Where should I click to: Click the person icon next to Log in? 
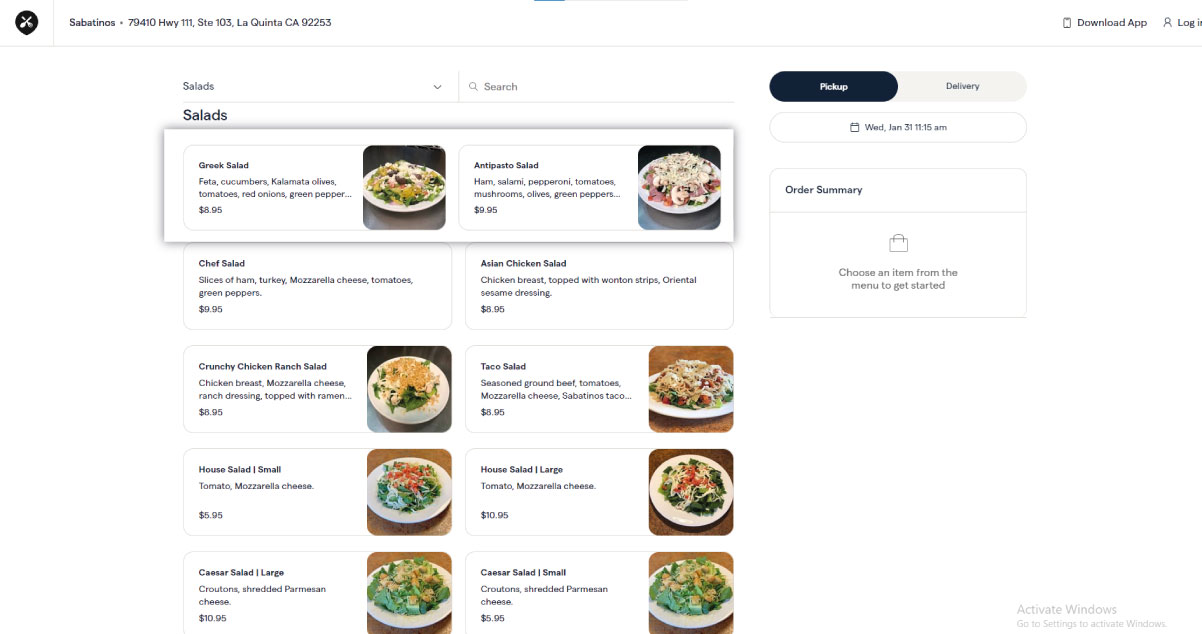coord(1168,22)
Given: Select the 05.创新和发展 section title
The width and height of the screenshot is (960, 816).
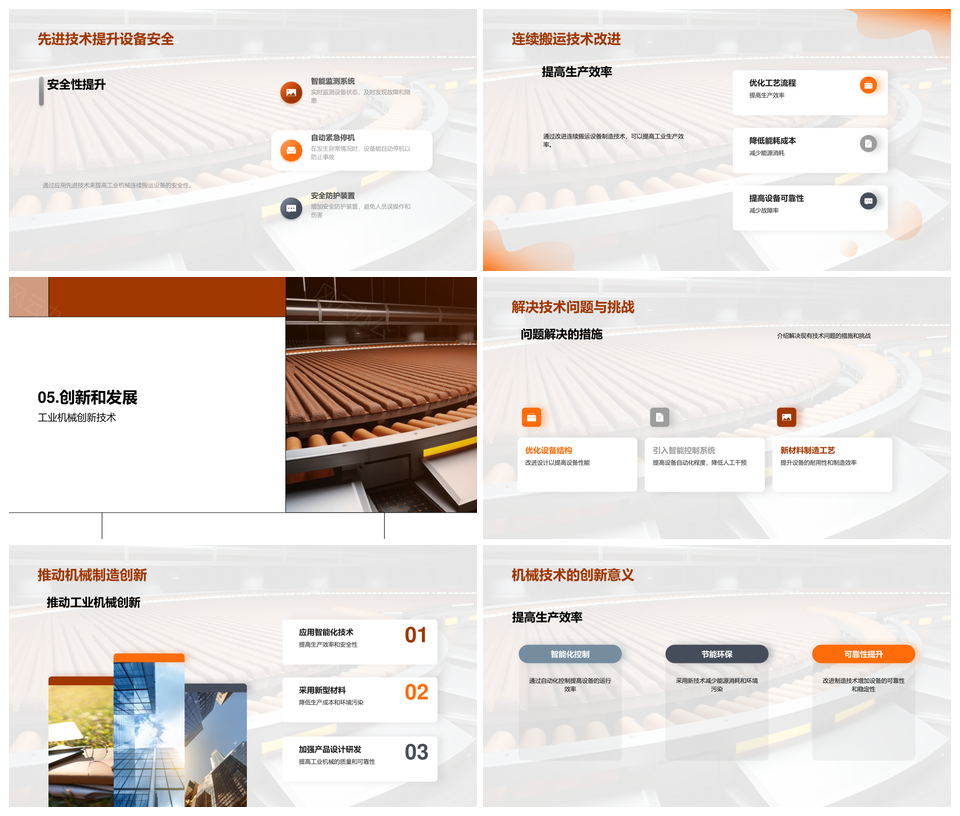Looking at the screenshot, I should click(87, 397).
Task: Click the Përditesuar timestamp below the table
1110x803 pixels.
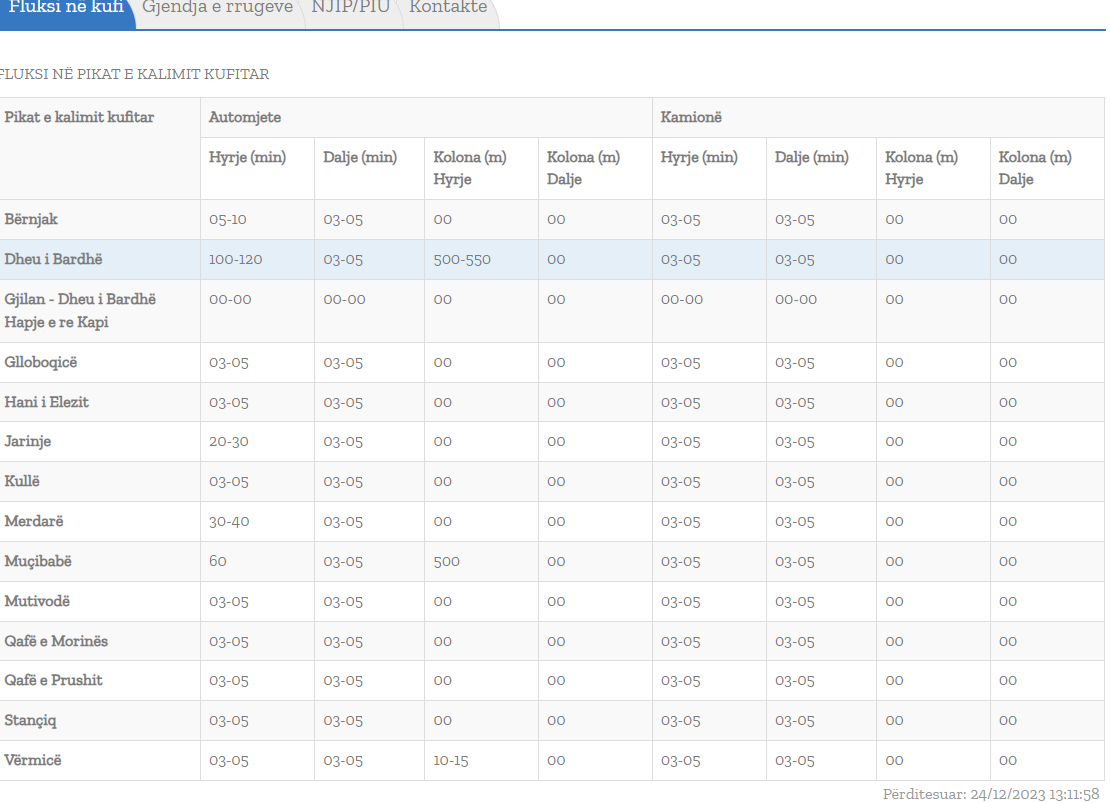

◇ ◇ ◇ ◇ ◇ ◇ ◇

:: Stated problem ::
Convert the records into a Markdown table with the columns "Number" and "Line," one row per line. Leave out blank lines and the pictures.

:: Response below ::
| Number | Line |
|---|---|
| 1 | Where should I click to: Click the person icon next to Log in?  |
| 2 | coord(1168,22) |
| 3 | Given: Select the 05.创新和发展 section title |
| 4 | The width and height of the screenshot is (960, 816). |
| 5 | Looking at the screenshot, I should click(87, 397). |
| 6 | Task: Click the Përditesuar timestamp below the table |
| 7 | 1110x803 pixels. |